Some information on EUCD implementations can be found at http://www.fipr.org/copyright/guide/index.htm
(not updated recently, may be out of date)
Finland's law specifically excludes DVD region locks from protection, as well as TPMs that can be trivially circumvented, e.g. using marker pens. It appears that CSS was initially deemed "ineffective" under their law, but this was overturned by a higher court. The law does not prohibit personal use of circumvention tools for private purposes. Norway (which had to implement EUCD under its "fax democracy" relationship with the EU) explicitly excludes such personal/private uses for the purpose of playback on "on relevant playing equipment".
Germany bans distribution but not possession of circumvention tools. In the Netherlands, circumvention *acts* are not illegal. Switzerland (also subject to fax democracy) also allows circumvention acts (and non-commercial distribution) for lawful purposes.
Actually the UK proposal is unnecessarily restrictive in terms of protection of TPMs. Other EU countries are much more flexible in their interpretation of this; for example, some allow (or, at least, do not explicitly prohibit) non-commercial distribution of circumvention software, and many exclude pure access controls (e.g. region codes) altogether from protection.
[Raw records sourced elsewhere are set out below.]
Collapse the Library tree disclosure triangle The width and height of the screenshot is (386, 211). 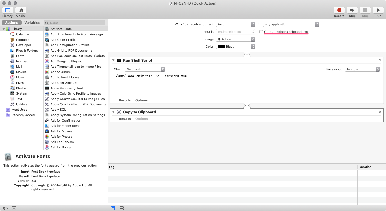3,29
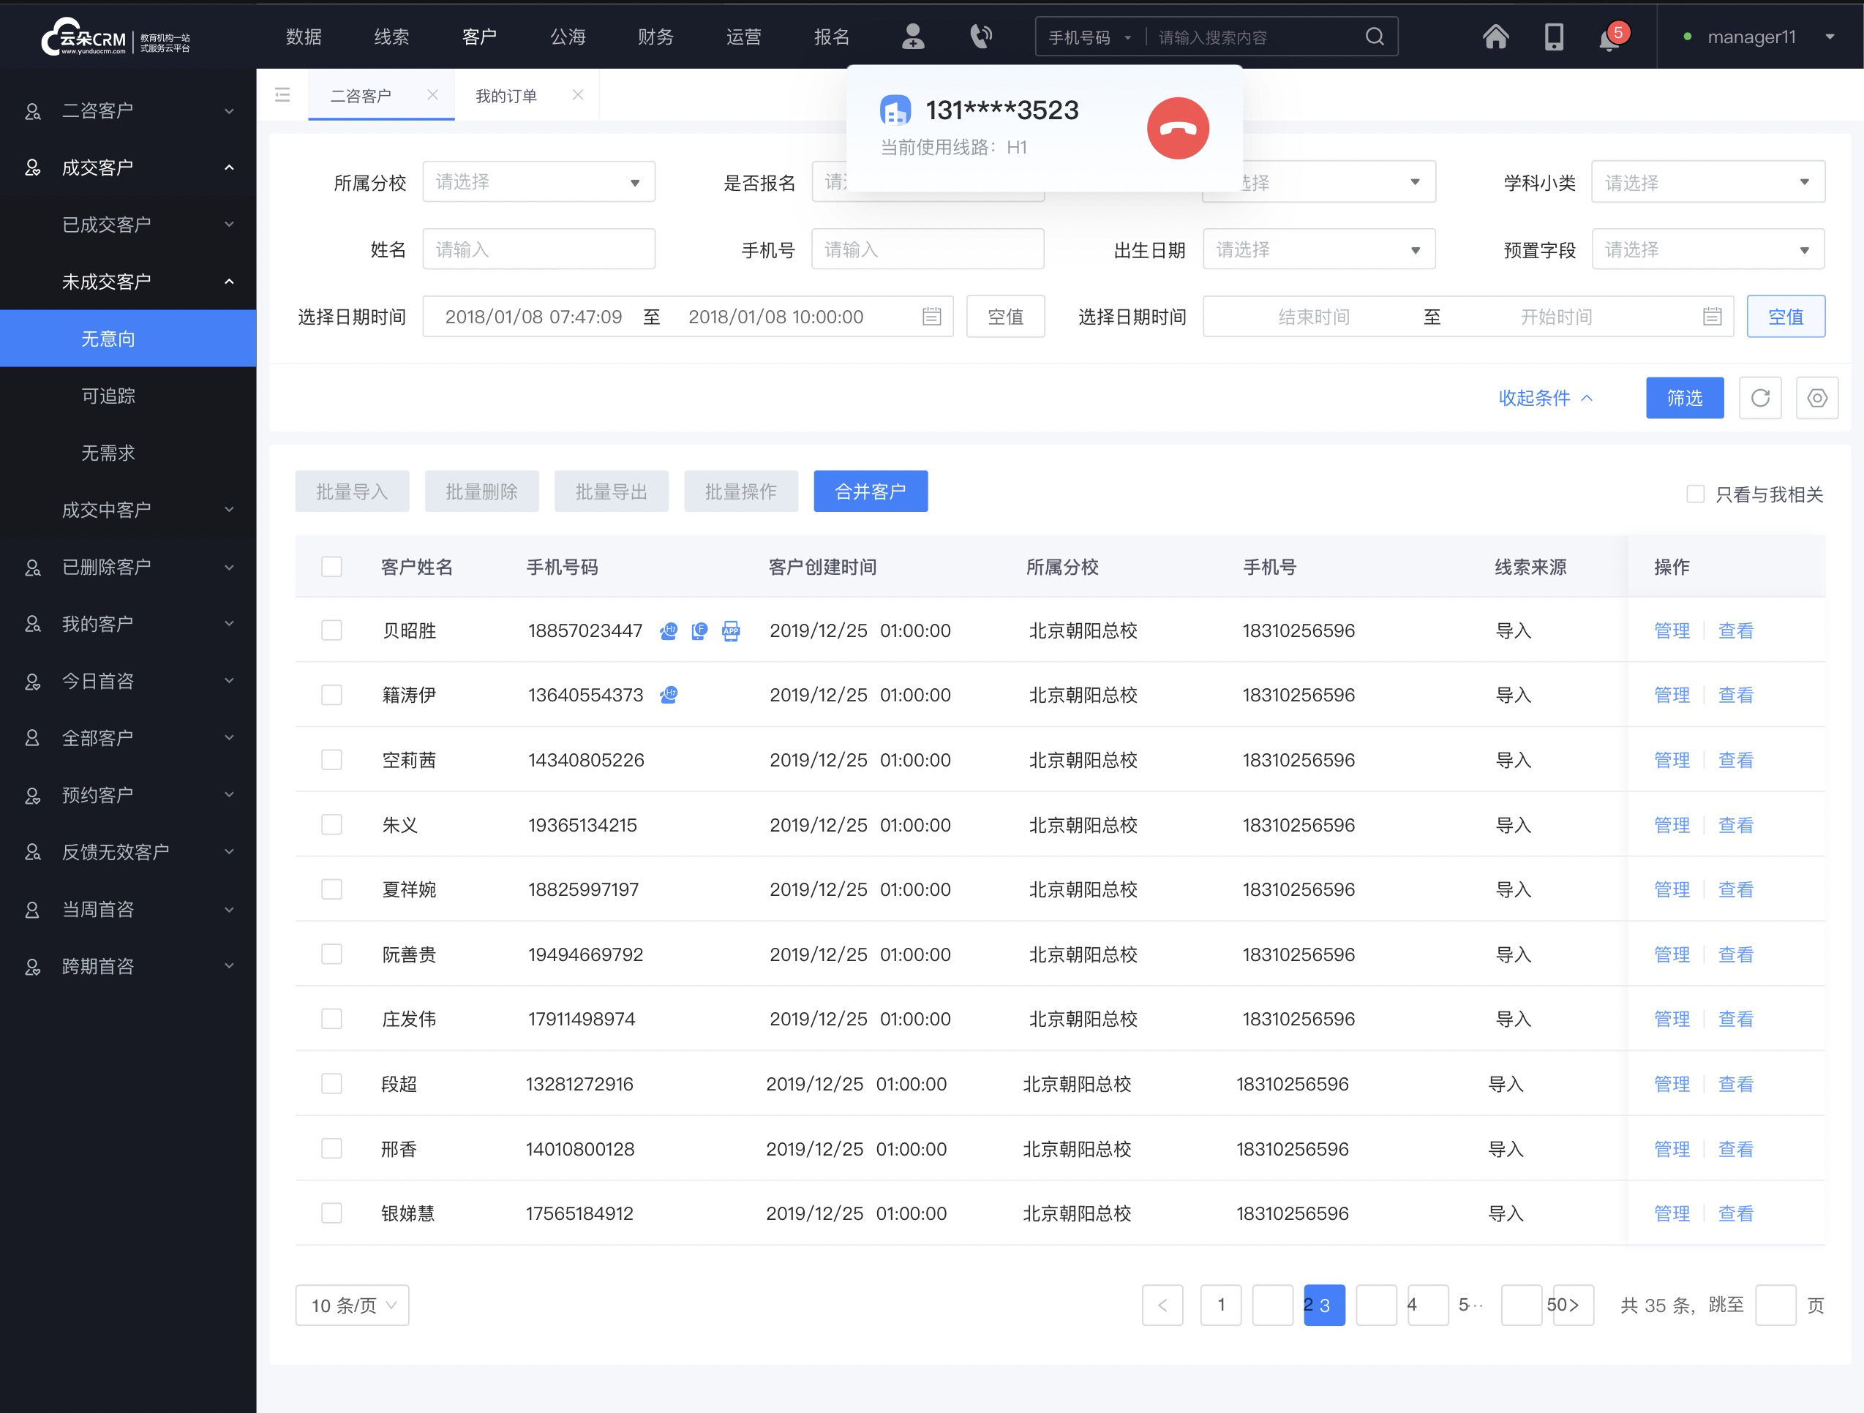Check the checkbox next to 籍涛伊

pyautogui.click(x=332, y=695)
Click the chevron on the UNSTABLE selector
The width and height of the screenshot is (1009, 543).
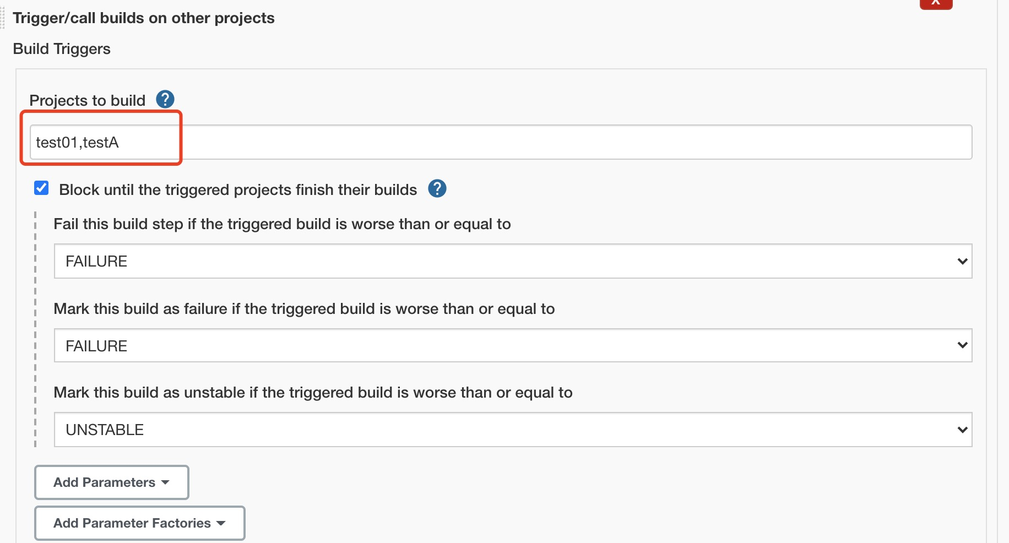[961, 430]
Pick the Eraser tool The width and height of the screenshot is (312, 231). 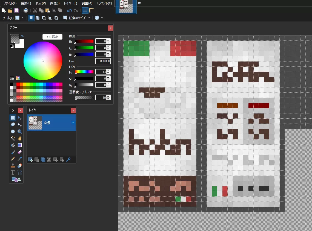pyautogui.click(x=19, y=152)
The UK, perhaps oddly for a nation with such a strong Eurosceptic strand in its politics, has a tendency to gold-plate EU legislation: slavishly implementing every obligation, and often going well beyond them (i.e. if EU law says to implement restriction X in situations Y and Z, then UK will implement this to make X law in all cases). It also often does not implement permitted easements on EU law (even when the UK government itself argued for them).
This is not to say that the EU Copyright Directive is OK. It should be reformed, to explicitly permit circumvention for non-infringing access or 'fair use' copying. Arguably some other countries are stretching the permitted exceptions to TPM protection in their implementation, but so far they have not been challenged. But the UK could go a lot further in making meaningful exceptions to anti-circumvention law, even within the countours of existing EU legislation.
The people who made the video weren't just "being mean", they committed an assault. They committed a crime whether or not they placed a video of it on the Internet. They were punished for it. And that is where the matter should have been left.
As far as I'm concerned, the immorality lies with the perpetrators of the bullying act and then uploaded the video. People who are keen to blame Google seem to forget the real villains in this saga (who, incidentally, all got off with non-custodial sentences).
Allowing your vote to be manipulated for personal gain is also illegal. Voting secrecy is not just a matter of private personal right: it is about maintaining the integrity of the ballot itself. Therefore, it is illegal to be a willing participant in any vote manipulation process, even if it is your own vote being manipulated.
There are no lawyers in the British Small Claims Court. The parties represent themselves, and the judge asks the questions. The only costs involved are those of transporting oneself to the court, and of time taken off work.
This is not true. Prior art is a completely separate issue from first-to-file vs first-to-invent, since it refers to what is public knowledge about a claimed invention. Prior art, whether patent or non-patent, always invalidates a patent regardless of the system.(Unfortunately, in some jurisdictions patent offices do not perform substantive prior art searches before granting patents, instead leaving it to the courts to decide whether a patent is valid... this is yet another issue.)
Actually first-to-file makes it *easier* to invalidate patents based on prior art, because the priority date of the patent is the filing date, which is later than the putative invention date.
The UK example wasn't an analogy, but an actual example of a European Parliamentary party delegation defying its national party leader, just to show that it can and does happen. I do know that the analogy with the US state governor/Congress is imperfect [e.g. the state governor is not the state party leader; national parties in EU states are separate orgnisations that affiliate to European parties, as opposed to being federal orgnisations in the US]. And yes, some national parties in the European Parliament may have a stronger tendency than others to defer to the party leadership (the UK Labour Party tends to do this, often causing ructures with its European party group).
Note that the prime minister cannot (officially) "instruct" MEPs from his party to vote a particular way: it is a separate institution from the government, with whipping determined by the transnational party groups. It's a similar relationship to that between a state governor and the US House of Representatives. He can state how he would like his party's MEPs to vote, and can certainly put strong pressure on them, but he cannot tell them how to vote. Last year UK Conservative MEPs defied their party leader (and Prime Minister) in a vote on EU climate change policy, so it isn't a certainty that MEPs vote the way their national party leadership would like them to.
The European Commission is not elected, and so is immune to public outrage. Also it was the European Commission that negotiated ACTA for the EU, so one would expect the Commission to continue to support it. However, the European Parliament is directly elected, and will have to take account of public anger.